Examples of an organic compound constituting the hole blocking layer include aluminum complexes such as BAlq, triazole derivatives and phenanthroline derivatives such as BCP. Also, a layer having a function to prevent a phenomenon in which the electron which has been transported into the light-emitting layer from the cathode side passes through into the anode side from occurring may be provided on the position adjacent to the light-emitting layer on the anode side. The hole injection layer and hole transport layer may serve this function.
(Solar Cell)
The gas-barrier film of the invention can be used also as a sealing film for solar cell devices. Preferably, the gas-barrier film of the invention is used for sealing a solar cell device in such a manner that its adhesive layer is on the side near to the solar cell device. The solar cell devices for which the gas-barrier film of the invention is favorably used are not specifically defined. For example, they include single crystal silicon-based solar cell devices, polycrystalline silicon-based solar cell devices, single-junction or tandem-structure amorphous silicon-based solar cell devices, gallium-arsenic (GaAs), indium-phosphorus (InP) or the like III-V Group compound semiconductor-based solar cell devices, cadmium-tellurium (CdTe) or the like II-VI Group compound semiconductor-based solar cell devices, copper/indium/selenium (CIS-based), copper/indium/gallium/selenium (CIGS-based), copper/indium/gallium/selenium/sulfur (CIGSS-based) or the like I-III-VI Group compound semiconductor-based solar cell devices, dye-sensitized solar cell devices, organic solar cell devices, etc. Above all, in the invention, the solar cell devices are preferably copper/indium/selenium (CIS-based), copper/indium/gallium/selenium (CIGS-based), copper/indium/gallium/selenium/sulfur (CIGSS-based) or the like I-III-VI Group compound semiconductor-based solar cell devices.
(TFT Display Element)
The gas-barrier film of the invention is usable as a substrate for thin-film transistor (TFT) image display devices. For fabricating TFT arrays, there are mentioned the method described in JP-T 10-512104, etc. The substrate may have a color filter for color display. The color filter may be formed in any method, but preferably through photolithography.

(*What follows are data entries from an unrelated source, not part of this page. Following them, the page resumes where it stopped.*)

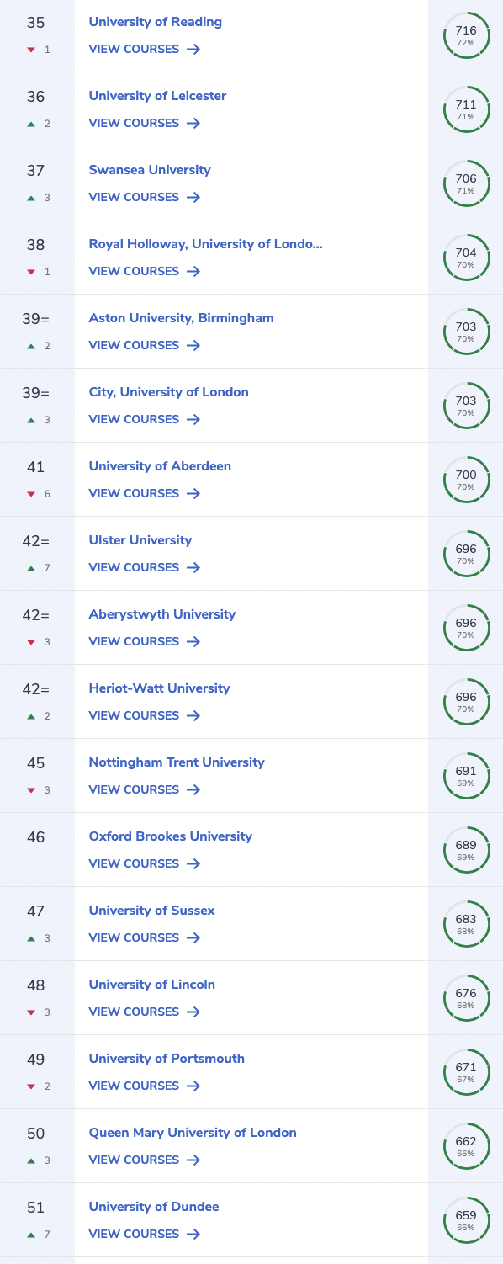Image resolution: width=503 pixels, height=1264 pixels.
Task: View courses for University of Lincoln
Action: (145, 1012)
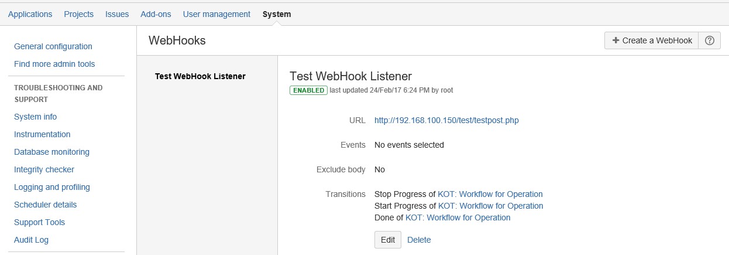Switch to User management tab
Screen dimensions: 729x255
pos(216,14)
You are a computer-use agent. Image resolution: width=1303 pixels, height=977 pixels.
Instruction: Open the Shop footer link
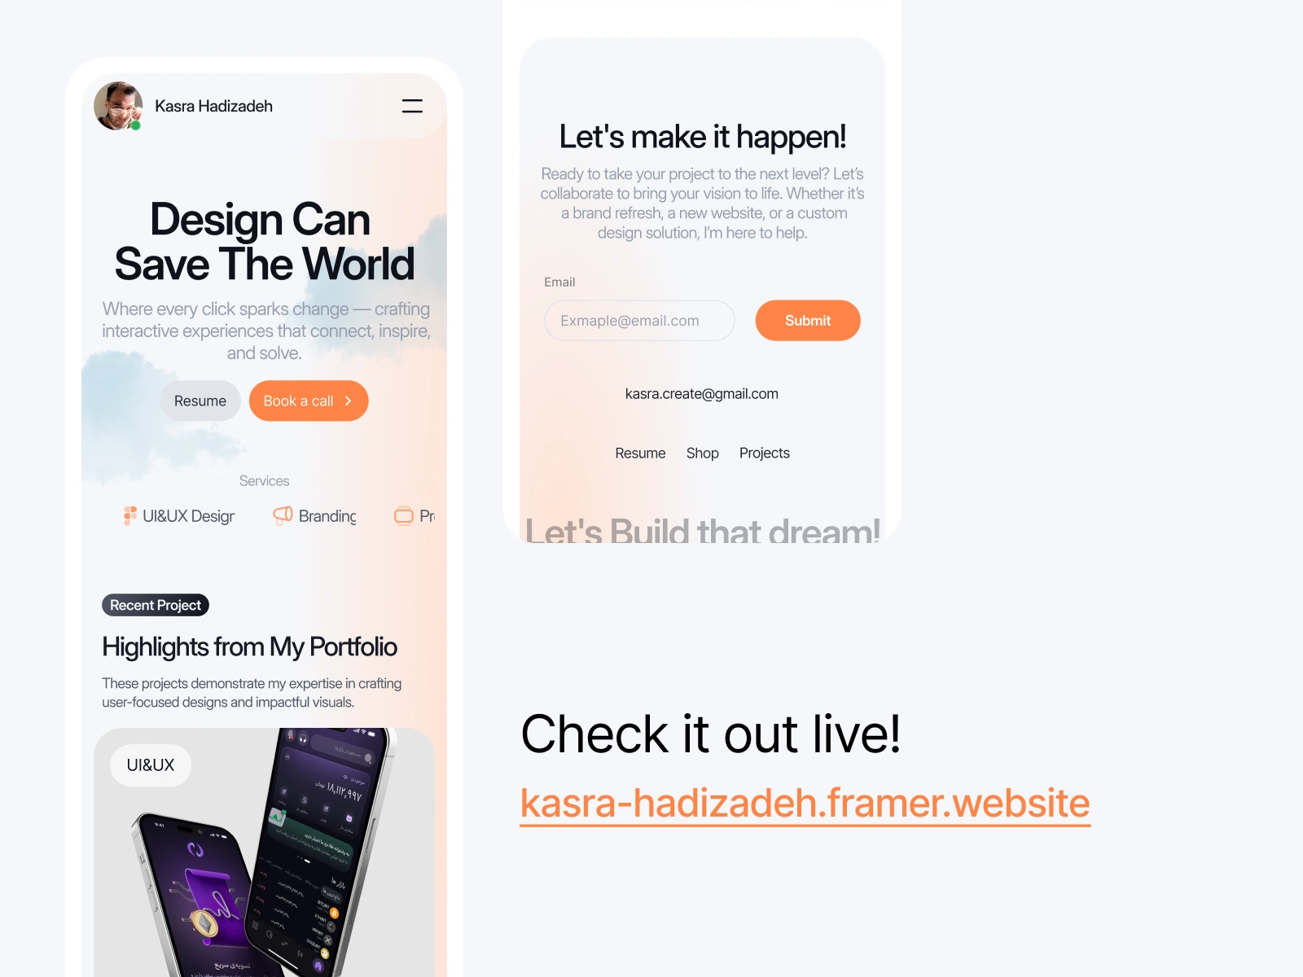click(x=703, y=453)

The characteristics of the invention are described more concretely with reference to the following Examples and Comparative Examples. In the following Examples, the material used, its amount and the ratio, the details of the treatment and the treatment process may be suitably modified or changed not overstepping the sprit and the scope of the invention. Accordingly, the invention should not be limitatively interpreted by the Examples mentioned below.
Gas-barrier films (samples Nos. 1 to 7) were produced according to the process mentioned below, each having an organic layer and an inorganic layer formed on a plastic film of a flexible supporting substrate. The details of the constitution of each gas-barrier film are shown in Table 3. As the plastic film, used was a polyethylene naphthalate film (PEN, thickness 100 μm, Teijin-DuPont's Q65FA).
(Formation of Easy-Adhesive Layer)
Only in the sample No. 4 shown in Table 3, a two-layered easy-adhesive layer was formed on the plastic film according to the following process.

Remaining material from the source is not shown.